The country's benchmark S&P/ASX 200 index closed down 421.3 points or 7.36 percent at 5304.6 points, while the broader All Ordinaries index was down 418.40 points or 7.23 percent at 5370.90.
The sharp plunge represented the worst one-day percentage decline since the 2008 financial crisis, surpassing the 7.33 percent selloff on Monday.
Despite the stimulus packages announced by the Australian government earlier in the day, the market started morning trading with a roughly 3-percent decline, which worsened sharply following news of a U.S. travel ban imposed on Europe.
Travel related firms were some of the biggest losers with Qantas down 9.9 percent, Flight Centre down 18.2 percent and Webjet down 19.7 percent.
Robert Rennie, head of Financial Market Strategy of the Westpac Bank told Xinhua that the U.S. announcement of a travel ban undermined confidence in a couple of markets.
"I think that the global equity markets were probably hoping for a little bit more than travel bans, more domestic policy looking at testing and mitigating the domestic spread of the virus within the U.S." he said.
According to Rennie, so far a coordinated global response and cooperation in containing the virus has been lacking and is contributing to the volatility being felt by share markets.
"What I think global equity markets would like to see is a coordinated global response rather than individual countries reaching for travel bans and not addressing the testing and containment within the domestic economies," he said.

### Aim of the task:
Please reproduce the report on the Australian share market plunge in full, word for word. Rely only on the report on the Australian share market plunge.

### Extracted material:
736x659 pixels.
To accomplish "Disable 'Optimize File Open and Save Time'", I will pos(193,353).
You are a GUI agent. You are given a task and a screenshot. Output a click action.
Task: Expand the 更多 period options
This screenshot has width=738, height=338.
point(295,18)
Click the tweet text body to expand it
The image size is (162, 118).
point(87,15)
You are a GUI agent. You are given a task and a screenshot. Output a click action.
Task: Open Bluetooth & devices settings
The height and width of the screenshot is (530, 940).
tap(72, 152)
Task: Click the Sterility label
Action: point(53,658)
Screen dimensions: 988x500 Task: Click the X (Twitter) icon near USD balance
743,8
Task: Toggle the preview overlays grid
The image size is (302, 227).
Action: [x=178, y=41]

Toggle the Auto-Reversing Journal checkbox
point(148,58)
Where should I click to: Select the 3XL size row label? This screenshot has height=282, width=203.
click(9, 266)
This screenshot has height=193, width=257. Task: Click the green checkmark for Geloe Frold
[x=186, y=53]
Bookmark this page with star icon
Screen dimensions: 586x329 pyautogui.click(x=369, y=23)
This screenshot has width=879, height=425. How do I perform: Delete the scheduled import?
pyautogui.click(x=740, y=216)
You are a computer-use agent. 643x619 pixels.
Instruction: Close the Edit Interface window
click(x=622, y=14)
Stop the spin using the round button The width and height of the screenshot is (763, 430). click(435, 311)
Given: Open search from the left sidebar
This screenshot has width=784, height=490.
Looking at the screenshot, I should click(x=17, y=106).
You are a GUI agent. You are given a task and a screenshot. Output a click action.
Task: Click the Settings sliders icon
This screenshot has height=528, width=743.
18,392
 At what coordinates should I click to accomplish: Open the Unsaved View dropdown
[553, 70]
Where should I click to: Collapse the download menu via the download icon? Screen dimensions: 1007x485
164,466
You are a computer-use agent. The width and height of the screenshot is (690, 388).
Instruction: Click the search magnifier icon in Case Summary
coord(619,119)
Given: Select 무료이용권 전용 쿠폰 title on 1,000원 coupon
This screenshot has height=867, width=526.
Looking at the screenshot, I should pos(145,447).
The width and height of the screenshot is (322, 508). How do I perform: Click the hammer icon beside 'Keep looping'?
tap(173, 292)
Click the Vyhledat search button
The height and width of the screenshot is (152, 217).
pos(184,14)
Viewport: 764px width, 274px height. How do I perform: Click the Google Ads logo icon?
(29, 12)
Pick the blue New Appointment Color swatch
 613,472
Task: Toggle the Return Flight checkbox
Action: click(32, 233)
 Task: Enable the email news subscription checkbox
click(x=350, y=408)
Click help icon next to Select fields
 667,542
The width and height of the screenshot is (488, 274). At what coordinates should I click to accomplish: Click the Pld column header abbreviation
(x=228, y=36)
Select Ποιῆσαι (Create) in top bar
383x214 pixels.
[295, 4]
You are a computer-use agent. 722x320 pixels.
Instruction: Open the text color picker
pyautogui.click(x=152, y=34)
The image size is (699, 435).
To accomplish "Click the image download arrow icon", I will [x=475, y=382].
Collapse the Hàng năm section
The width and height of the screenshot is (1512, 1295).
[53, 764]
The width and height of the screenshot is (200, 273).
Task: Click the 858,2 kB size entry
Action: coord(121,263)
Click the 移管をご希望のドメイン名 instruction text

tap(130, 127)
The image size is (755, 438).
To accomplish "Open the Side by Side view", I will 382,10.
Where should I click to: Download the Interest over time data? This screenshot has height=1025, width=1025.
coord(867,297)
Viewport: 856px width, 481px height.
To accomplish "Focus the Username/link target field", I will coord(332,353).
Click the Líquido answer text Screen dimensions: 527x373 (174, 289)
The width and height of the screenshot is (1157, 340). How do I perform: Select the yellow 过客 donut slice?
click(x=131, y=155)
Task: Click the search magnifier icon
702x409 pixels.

### Result:
The country's benchmark S&P/ASX 200 index closed down 421.3 points or 7.36 percent at 5304.6 points, while the broader All Ordinaries index was down 418.40 points or 7.23 percent at 5370.90.
The sharp plunge represented the worst one-day percentage decline since the 2008 financial crisis, surpassing the 7.33 percent selloff on Monday.
Despite the stimulus packages announced by the Australian government earlier in the day, the market started morning trading with a roughly 3-percent decline, which worsened sharply following news of a U.S. travel ban imposed on Europe.
Travel related firms were some of the biggest losers with Qantas down 9.9 percent, Flight Centre down 18.2 percent and Webjet down 19.7 percent.
Robert Rennie, head of Financial Market Strategy of the Westpac Bank told Xinhua that the U.S. announcement of a travel ban undermined confidence in a couple of markets.
"I think that the global equity markets were probably hoping for a little bit more than travel bans, more domestic policy looking at testing and mitigating the domestic spread of the virus within the U.S." he said.
According to Rennie, so far a coordinated global response and cooperation in containing the virus has been lacking and is contributing to the volatility being felt by share markets.
"What I think global equity markets would like to see is a coordinated global response rather than individual countries reaching for travel bans and not addressing the testing and containment within the domestic economies," he said.